For anyone who wants to create meaningful societal value while pursuing a career as an entrepreneur, RSM is the place to be.

Hult International Business School 

Hult’s Master’s in Entrepreneurship & Innovation centres skills that are essential to value creation, and teach future entrepreneurs how to devise, actualise, and deliver new business ideas with a no-nonsense and metrics-driven approach.

From start-ups to international enterprises, Hult covers it all. With a focus on spotting niche areas and developing the skills to take advantage of them and make a true impact, Hult is training cohorts of entrepreneurs who are also seers, by allowing them to gain skills which give them foresight into the future.

Hult also teaches how to apply design thinking techniques to explore unmet market needs (the world over: there are options to study in San Francisco, London, and Dubai) and devise business models with which one can quickly create viable and soon-successful businesses.

If you are looking for a hands-on programme that focuses on launching high-growth ventures that teaches through students taking on real-world business challenges that are integrated the entire program, then look no further than Hult.

Sheffield Business School, Sheffield Hallam University

In the industrial northern heartland of England, in the noble and picturesque city of Sheffield, Sheffield Business School offers a picaresque degree: with a BA (Honours) in Business Management and Enterprise, offering entrepreneurialism at an early stage.

If you want to get off to an early entrepreneurial start and learn how to engage with the world with an entrepreneurial mindset from the higher-education jump, the degree in Business Management and Enterprise will jump-start and supercharge the development an entrepreneurial state of mind, allowing any graduate to pitch, sell, and lead agile businesses from a young age onwards.

At the dynamic department, which focuses on contemporary growth sectors, students can gain advanced knowledge of digital skills, entrepreneurial strategy, business innovation, and learn how to ideate creative solutions to industry problems now and ahead. The degree also offers options to gain a real-world entrepreneurial experience alongside mentors and investors, as well as launch a venture through an award-winning enterprise centre.

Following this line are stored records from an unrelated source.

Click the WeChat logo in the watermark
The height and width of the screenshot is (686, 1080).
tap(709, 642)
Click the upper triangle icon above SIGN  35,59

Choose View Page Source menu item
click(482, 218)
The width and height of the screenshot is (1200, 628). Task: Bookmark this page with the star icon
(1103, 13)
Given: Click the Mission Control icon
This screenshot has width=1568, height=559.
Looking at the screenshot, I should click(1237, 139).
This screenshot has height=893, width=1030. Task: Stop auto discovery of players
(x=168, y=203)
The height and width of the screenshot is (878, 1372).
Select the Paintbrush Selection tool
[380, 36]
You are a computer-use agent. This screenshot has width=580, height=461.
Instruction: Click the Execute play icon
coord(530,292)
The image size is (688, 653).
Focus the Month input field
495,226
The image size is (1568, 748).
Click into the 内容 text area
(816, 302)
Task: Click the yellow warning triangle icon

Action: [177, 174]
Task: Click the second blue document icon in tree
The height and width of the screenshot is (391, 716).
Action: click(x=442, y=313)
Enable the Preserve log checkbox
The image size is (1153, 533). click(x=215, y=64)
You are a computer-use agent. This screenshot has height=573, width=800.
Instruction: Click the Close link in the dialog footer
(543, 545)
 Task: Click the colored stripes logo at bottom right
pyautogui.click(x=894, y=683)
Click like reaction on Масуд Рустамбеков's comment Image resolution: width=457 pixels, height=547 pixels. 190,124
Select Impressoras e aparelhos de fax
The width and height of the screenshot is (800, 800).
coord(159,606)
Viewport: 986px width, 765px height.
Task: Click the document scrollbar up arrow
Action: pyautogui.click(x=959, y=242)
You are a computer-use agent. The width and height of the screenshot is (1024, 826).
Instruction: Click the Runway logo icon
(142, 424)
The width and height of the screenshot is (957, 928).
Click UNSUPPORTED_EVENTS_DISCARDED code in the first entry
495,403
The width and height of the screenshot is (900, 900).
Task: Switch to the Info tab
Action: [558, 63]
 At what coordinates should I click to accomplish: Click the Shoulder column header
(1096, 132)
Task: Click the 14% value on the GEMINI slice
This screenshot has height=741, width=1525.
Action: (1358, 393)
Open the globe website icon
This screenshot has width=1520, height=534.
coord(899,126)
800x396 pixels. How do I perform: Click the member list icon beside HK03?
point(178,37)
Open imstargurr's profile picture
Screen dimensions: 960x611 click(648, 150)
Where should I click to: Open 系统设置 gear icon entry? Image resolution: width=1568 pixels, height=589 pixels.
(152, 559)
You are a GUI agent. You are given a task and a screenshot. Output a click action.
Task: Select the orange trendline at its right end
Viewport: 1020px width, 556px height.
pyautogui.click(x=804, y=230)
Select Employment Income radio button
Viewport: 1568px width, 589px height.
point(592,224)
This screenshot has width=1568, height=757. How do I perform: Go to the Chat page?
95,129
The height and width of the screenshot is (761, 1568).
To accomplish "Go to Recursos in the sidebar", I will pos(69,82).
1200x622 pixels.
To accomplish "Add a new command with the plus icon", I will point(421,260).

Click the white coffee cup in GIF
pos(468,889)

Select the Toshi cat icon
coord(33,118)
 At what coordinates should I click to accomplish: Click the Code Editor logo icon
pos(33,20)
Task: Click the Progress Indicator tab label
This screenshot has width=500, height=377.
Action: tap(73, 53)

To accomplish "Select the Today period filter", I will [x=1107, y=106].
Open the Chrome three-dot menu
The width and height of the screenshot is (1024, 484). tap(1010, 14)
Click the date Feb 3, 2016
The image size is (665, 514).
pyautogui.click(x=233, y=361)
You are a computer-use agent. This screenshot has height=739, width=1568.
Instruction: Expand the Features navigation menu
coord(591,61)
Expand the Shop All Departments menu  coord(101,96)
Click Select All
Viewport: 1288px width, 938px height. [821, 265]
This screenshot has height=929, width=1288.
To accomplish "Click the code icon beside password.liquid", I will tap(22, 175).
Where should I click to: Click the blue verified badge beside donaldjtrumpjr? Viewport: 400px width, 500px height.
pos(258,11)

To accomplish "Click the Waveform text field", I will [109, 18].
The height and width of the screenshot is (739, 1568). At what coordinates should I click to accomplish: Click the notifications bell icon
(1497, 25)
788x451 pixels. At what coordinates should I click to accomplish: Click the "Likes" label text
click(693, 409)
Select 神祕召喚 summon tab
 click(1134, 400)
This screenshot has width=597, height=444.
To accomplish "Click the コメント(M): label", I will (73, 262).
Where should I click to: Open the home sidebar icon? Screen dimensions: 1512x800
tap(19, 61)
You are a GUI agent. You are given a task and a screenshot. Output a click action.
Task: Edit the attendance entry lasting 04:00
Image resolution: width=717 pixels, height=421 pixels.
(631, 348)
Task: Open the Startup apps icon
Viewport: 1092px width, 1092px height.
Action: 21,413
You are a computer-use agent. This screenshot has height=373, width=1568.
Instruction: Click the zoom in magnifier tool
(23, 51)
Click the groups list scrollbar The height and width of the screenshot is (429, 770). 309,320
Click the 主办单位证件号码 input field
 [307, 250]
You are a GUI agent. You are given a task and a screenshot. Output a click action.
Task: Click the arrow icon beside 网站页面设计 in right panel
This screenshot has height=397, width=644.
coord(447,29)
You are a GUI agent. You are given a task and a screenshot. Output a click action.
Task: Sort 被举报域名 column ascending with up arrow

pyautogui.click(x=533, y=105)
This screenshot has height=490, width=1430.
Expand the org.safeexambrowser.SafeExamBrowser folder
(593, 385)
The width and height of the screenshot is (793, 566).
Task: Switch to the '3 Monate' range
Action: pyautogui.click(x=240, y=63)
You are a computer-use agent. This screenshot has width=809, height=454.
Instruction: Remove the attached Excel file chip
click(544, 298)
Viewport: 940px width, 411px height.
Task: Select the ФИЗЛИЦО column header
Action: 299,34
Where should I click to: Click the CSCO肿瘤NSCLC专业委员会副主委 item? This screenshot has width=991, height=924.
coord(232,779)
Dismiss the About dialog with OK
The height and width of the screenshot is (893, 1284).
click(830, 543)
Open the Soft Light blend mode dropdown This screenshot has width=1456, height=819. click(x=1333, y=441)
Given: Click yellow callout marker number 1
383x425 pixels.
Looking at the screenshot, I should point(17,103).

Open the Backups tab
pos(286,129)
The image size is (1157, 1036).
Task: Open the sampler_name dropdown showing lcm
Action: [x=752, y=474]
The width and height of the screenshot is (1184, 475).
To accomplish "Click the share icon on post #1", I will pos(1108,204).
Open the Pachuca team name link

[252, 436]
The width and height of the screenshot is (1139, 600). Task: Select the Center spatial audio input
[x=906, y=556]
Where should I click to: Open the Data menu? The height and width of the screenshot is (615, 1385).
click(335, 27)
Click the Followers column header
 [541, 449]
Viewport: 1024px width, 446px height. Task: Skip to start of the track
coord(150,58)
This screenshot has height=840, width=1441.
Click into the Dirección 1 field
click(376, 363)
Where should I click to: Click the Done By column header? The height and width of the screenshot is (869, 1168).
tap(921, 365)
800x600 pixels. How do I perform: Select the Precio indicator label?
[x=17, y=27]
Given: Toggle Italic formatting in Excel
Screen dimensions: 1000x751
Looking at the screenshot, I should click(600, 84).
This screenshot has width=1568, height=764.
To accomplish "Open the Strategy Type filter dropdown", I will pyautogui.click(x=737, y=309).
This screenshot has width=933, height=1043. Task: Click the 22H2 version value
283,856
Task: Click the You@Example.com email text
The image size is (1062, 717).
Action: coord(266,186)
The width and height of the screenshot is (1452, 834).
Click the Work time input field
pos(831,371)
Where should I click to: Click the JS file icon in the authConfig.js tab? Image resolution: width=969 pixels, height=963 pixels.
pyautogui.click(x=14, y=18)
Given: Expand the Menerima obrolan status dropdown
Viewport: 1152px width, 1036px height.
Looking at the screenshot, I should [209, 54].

BI Norwegian Business School 

If you are looking for more northernly climes in which to learn about entrepreneurship and innovation, look no further than BI Norwegian Business School, which offers an MSc in Entrepreneurship and Innovation.

BI won a prestigious award from United Nations Principle of Responsible Management Education for its efforts in making its campus sustainable. It aligned itself with UN Sustainable Development Goals (SDG) and UN Principles for Responsible Management Education (PRME), and integrating them into its research, teaching, operations, and collaboration with stakeholders.

This means that when you are learning about sustainability at BI, you can live it too, and you know that the organisation which is teaching you has put its money where its mouth is.

The course teaches a number of entrepreneurial skills and mindsets on top of this. They tack all learning to a close dialogue with the environment, market, and customers, and implement new solutions and business areas.

They have a special and unique focus on risk and learning how to handle it and uncertainty – keys skills for any entrepreneur. It also teaches the skills necessary to quickly identify opportunities. Implementation and cooperation skills will also be key learning outcomes.

Is today’s entrepreneur still a lone ranger?

The image of the entrepreneur as a lone ranger – romantically ideating, perhaps on a wild plain, indigo-blue night skies above, until a world-changing idea comes and they are ready to return to society – is a powerful one. But it is plain to see, from the wealth of tailored courses offered by top business schools, that the truly modern entrepreneur wants to be and train within society, working among peers, learning lifelong lessons, all the better to affect society positively.

The modern entrepreneur wants to be connected: connected to people, ideas centres, places of innovation and learning, and thereby better able to affect the world. All of the innovations in the degrees discussed above reflect a desire in what the modern entrepreneur wants and needs.